If I find something and feel as though I can contribute to [it] in a way and feel I'm in it, whatever that means, I'm expressing something that I feel is a way to exercise my talent and help communicate a role as a human being in a movie, I will do that.
I didn't want the book [of memoirs] out, naturally - Larry [Grobel] knew that for 20 years, 15 at least, I didn't want anything written about me. Then, you know, things happen, finally it's OK and I trust Larry. Nothing about it is salacious in any way.
There was once a great actor named George C. Scott. He was on stage in the Delacourt Theater in Central Park, where they do Shakespeare every summer, and he was playing Shylock in The Merchant of Venice. At one point he took the robes he was wearing and just started flipping them up in the air, out of nowhere. And later, an actor said to him, "What was that, George, what were you doing?" And he said, "They were sleeping." You're always trying to catch them.
I was playing a part of someone dealing dope on a street corner - and there was a guy actually dealing heroin right there. I looked at him, he looked at me, and I got real confused.
Failure's relative. I've always felt, even early on, if I lose the freedom to fail, something's not right about that. It's how you treat failure, too. There's something to learn from it. I've had movies that have failed colossally, so you kind of analyze your failures: What kind of failure was it? A failure because it's misunderstood by others? A failure because you misunderstood it yourself?
I went back to the stage because it was my way of dealing with the success I had, my way of coping. It was a way of escaping the responsibilty of what was happening.
I understand the directors much more. I was always rebelling against them when I was a youngster, I didn't want to be told what to do. I had no identification.
It's never really that much fun for me to do movies anyway, because you - you know, you have to get up very early in the morning and you have to go in and you spend a lot of time waiting around.

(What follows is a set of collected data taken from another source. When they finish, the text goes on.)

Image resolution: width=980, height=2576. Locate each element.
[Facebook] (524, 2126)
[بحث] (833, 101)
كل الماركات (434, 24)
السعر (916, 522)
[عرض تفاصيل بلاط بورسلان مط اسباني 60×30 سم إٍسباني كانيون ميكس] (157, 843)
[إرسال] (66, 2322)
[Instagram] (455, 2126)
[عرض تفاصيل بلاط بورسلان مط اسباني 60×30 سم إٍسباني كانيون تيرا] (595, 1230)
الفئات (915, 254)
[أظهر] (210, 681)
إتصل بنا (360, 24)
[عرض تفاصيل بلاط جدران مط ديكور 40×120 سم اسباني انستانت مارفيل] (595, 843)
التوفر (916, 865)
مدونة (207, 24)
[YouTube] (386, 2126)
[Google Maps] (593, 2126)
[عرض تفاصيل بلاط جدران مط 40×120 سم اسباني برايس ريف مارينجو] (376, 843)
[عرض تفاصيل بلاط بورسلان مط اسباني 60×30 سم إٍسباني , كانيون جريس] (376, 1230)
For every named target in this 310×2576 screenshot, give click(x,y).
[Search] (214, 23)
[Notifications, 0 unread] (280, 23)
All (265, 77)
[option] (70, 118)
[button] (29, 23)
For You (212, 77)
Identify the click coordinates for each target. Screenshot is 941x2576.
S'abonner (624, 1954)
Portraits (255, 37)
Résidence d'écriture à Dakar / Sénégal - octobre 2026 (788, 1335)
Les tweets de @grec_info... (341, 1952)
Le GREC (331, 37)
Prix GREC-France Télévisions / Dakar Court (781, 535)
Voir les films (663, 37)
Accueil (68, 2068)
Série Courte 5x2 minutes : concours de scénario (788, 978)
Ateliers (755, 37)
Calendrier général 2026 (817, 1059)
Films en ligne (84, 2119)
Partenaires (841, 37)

It used to worry me what people said about me. I'm learning not to worry as much. Sometimes you feel critics are wrong all the time, but I don 't take objection to it, because that's the way it goes. They can be wrong, they can be right. They can be cruel, they can be kind.
I personally think if you're given four months instead of four weeks on a play, with the people who want to work that way, the play will invariably be different and stronger, and much more fulfilling and richer on all counts. There's no doubt in my mind about it.
I always had this thing, when I was younger especially, I didn't want to do movies that much. I found they took a lot out of you and they were exhausting for me in a lot of ways.